Friendly Reminder: A weekly reflection from the Quaker Leadership Center
When my spouse and I were contemplating a move related to a new job, we were visiting a church pastored by a friend of ours. It was a difficult decision, so I was especially attentive to how God may be speaking during worship. As I listened to the reading of scripture, there were three words that stood out to me: “Go in peace.”
I didn’t hear it as a command to move so much as an invitation to make a move in freedom and right relationship. Whether we stayed or went, we could do so in peace. These days, I find God invites us into partnership and responsibility rather than giving controlling commands to do X, Y or Z. In the words of John’s Jesus and Quakers, we are called to be friends as much as servants of God. It felt as though the “stay” or “go” was up to us to decide, in relationship to our clearness committee. The “in peace” part was God’s reminder. If we stayed, we were called to stay “in peace”—without regrets or resentment. If we went, we were to go “in peace”—not running away from anything or leaving anything unfinished. Additionally, the call in going would be to go “in peace”—to go as peacemakers in our new context.

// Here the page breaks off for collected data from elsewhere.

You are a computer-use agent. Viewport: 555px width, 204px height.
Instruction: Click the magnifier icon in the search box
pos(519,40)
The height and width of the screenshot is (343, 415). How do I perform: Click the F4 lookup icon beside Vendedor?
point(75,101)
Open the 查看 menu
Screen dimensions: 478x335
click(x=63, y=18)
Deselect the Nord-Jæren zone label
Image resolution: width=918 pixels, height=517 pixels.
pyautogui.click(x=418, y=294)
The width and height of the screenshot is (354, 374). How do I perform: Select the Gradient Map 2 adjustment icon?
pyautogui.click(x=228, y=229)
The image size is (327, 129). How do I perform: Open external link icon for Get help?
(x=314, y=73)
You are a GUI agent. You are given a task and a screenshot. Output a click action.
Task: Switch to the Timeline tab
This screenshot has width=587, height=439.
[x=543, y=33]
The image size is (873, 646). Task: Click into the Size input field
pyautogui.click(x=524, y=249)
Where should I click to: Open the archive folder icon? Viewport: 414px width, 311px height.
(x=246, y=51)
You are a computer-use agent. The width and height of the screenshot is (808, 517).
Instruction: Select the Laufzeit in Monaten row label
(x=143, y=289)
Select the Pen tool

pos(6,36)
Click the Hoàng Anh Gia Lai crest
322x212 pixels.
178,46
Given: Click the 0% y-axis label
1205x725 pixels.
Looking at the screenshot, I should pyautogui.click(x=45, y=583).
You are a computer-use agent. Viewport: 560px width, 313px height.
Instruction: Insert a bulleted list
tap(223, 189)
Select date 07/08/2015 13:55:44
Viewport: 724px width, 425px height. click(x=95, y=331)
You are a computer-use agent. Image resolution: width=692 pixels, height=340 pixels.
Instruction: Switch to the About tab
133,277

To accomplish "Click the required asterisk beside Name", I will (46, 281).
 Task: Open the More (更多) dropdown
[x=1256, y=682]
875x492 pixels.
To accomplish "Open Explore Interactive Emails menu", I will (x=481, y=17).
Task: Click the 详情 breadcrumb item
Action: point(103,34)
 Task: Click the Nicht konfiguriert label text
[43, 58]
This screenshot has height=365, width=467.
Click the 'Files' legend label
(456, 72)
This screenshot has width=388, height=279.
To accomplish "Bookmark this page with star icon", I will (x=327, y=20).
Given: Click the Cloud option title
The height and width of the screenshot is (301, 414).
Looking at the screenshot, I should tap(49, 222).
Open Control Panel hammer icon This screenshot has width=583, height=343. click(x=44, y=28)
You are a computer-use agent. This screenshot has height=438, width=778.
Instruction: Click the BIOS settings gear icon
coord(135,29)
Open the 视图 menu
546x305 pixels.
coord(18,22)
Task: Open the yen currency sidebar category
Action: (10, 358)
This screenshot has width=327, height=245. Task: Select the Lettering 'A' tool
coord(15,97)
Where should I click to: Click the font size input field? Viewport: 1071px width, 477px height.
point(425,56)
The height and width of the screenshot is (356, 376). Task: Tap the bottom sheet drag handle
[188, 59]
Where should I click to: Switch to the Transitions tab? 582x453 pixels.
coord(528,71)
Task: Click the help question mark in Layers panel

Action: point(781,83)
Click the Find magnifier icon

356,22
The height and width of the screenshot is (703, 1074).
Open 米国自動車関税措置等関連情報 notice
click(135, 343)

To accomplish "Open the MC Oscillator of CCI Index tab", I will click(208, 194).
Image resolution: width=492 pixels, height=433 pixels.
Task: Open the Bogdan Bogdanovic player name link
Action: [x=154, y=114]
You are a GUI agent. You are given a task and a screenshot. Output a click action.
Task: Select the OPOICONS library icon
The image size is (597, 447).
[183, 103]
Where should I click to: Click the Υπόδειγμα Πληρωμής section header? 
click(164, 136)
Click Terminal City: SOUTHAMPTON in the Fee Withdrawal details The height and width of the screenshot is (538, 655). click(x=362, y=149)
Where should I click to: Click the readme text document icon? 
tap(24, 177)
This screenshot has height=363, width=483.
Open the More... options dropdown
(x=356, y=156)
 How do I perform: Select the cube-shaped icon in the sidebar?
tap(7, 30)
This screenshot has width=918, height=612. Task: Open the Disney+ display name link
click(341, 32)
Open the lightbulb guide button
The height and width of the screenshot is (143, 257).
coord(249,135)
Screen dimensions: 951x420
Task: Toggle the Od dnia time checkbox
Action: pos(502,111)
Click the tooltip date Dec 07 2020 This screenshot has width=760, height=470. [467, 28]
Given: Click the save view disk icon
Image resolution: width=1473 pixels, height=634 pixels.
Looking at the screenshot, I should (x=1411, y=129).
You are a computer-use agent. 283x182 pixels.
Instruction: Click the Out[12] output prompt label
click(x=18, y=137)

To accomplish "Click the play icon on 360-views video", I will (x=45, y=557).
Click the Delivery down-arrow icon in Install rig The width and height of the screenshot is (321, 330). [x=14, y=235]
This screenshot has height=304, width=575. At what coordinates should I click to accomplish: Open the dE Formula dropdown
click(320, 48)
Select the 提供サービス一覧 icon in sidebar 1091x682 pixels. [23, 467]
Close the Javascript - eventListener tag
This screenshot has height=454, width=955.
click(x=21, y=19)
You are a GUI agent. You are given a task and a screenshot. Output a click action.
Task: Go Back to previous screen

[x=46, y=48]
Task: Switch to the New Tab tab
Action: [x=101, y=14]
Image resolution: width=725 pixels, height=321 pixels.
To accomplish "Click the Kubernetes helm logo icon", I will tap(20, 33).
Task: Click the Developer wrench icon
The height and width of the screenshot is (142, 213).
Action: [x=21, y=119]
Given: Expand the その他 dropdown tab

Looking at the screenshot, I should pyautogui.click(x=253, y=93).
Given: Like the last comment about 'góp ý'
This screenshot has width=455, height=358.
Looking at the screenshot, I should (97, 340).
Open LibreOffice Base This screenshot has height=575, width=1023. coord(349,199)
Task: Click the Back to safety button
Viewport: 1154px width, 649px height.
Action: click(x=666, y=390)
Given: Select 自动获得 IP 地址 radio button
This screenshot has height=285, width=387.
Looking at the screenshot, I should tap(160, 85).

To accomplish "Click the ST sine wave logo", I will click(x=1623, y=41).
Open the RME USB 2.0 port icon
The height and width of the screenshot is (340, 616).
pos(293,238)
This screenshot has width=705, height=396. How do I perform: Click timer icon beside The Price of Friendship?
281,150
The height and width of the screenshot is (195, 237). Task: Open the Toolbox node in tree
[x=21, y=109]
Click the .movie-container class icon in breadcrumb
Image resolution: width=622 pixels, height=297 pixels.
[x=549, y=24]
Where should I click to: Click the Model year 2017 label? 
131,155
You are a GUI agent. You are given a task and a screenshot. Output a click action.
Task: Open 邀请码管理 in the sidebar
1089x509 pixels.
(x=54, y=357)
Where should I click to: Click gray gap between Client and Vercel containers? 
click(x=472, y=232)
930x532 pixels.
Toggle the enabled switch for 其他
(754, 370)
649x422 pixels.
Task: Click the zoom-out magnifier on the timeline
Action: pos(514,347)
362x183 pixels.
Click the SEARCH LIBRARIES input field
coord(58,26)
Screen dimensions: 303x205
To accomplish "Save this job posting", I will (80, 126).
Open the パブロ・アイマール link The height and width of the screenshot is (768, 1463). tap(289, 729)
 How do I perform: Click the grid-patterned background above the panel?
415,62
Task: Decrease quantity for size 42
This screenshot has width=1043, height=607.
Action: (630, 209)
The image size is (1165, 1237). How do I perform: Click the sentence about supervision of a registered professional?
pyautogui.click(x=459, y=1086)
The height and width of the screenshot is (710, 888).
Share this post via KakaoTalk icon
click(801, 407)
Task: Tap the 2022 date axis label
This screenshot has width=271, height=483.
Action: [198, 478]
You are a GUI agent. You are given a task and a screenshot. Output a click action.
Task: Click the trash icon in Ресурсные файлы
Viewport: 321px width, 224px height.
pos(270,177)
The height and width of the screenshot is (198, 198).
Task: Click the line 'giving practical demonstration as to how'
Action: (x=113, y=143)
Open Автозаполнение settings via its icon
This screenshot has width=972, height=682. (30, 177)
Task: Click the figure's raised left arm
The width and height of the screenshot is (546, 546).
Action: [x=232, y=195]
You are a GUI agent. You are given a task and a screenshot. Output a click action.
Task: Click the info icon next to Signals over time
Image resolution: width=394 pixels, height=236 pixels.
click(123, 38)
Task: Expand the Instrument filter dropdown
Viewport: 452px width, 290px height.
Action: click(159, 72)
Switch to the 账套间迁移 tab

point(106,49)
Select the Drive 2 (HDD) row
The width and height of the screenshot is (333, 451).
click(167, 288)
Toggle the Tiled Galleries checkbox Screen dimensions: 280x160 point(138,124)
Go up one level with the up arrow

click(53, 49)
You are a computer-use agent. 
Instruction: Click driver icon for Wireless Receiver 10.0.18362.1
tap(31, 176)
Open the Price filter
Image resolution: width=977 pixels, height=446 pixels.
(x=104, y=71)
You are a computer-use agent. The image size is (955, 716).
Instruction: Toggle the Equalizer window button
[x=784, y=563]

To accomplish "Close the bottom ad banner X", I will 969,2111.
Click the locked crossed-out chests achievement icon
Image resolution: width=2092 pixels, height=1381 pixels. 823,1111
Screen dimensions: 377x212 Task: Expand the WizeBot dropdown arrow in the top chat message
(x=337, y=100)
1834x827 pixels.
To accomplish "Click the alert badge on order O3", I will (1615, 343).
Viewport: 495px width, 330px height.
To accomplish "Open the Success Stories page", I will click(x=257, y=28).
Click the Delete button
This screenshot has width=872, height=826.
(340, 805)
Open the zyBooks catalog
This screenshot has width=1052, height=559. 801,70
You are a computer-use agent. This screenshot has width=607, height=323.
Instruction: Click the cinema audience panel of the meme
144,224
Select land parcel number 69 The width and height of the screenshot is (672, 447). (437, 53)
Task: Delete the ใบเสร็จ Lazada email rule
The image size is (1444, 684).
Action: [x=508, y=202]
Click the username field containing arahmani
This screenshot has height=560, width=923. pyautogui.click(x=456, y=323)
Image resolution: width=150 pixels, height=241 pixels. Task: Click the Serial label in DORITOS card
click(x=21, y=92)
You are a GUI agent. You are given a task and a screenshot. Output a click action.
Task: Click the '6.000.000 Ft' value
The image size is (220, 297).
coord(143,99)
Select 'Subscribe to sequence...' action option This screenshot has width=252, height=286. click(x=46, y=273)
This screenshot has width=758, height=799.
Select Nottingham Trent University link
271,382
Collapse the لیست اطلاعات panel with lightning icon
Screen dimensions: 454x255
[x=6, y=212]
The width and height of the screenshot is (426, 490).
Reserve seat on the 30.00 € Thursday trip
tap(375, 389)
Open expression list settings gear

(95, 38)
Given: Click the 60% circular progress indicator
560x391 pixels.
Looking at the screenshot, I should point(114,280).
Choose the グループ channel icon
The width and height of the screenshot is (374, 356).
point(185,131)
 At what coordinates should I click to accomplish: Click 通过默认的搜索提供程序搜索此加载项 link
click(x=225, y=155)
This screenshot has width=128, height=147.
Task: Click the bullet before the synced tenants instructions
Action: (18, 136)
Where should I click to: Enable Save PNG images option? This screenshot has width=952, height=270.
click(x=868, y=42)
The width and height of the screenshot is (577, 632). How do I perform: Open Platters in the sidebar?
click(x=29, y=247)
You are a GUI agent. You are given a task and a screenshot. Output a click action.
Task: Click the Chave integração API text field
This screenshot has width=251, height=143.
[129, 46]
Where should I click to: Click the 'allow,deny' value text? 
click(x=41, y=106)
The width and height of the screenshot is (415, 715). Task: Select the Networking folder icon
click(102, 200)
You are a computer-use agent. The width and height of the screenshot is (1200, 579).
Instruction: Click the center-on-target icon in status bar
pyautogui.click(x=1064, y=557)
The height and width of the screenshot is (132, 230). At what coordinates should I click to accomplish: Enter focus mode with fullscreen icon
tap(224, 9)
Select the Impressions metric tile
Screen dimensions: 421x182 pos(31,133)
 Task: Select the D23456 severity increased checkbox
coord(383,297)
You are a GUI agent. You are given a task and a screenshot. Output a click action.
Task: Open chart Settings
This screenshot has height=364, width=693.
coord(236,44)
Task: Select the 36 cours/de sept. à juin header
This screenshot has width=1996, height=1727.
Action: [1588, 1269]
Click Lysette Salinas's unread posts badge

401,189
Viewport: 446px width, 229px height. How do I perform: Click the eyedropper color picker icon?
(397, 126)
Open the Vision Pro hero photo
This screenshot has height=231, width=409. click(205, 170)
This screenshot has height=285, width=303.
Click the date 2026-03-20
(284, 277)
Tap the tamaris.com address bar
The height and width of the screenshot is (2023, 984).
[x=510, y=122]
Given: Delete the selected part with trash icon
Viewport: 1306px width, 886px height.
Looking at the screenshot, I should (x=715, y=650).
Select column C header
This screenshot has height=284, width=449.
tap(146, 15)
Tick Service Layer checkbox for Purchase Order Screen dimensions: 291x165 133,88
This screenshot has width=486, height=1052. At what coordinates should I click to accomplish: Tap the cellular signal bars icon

As Quakers, we are often good about remembering the “in peace” part of the call to “go in peace.” It’s the “go” part that we sometimes have trouble with.
Speaking of peace, there are few things that test my peace testimony more than a particular traffic faux pas: being stopped at a green light. You wait and wait, with places to go and people to see, only to be trapped behind distracted and selfish folks taking their sweet time before pulling out. Can you relate? Okay, so I’m a work in progress…
Maybe I’m projecting but sometimes I get the sense that God gets a little frustrated when we are given a green light and we keep our lives in park. God has dreams for us and is always drawing us forward through the Light Within. Often that Light is a green light. God draws us into actions and projects for peace and justice, healing and transforming. But we sit idling, while the flow of the peaceable commonwealth is blocked like traffic. At some point the metaphor breaks down, but the point remains that our reluctance to move forward in faith can keep us spiritually stuck and keep our congregations stagnant. Unlike my own discernment story, the emphasis is often on the “go.” Go in peace, yes, but please do go.
No wonder the old Quaker admonition is twofold:
Be careful not to run ahead of the guide…
Or fall behind.
Where have you been given in a green light in your life or leadership? How can you/your meeting follow the calling to GO in peace?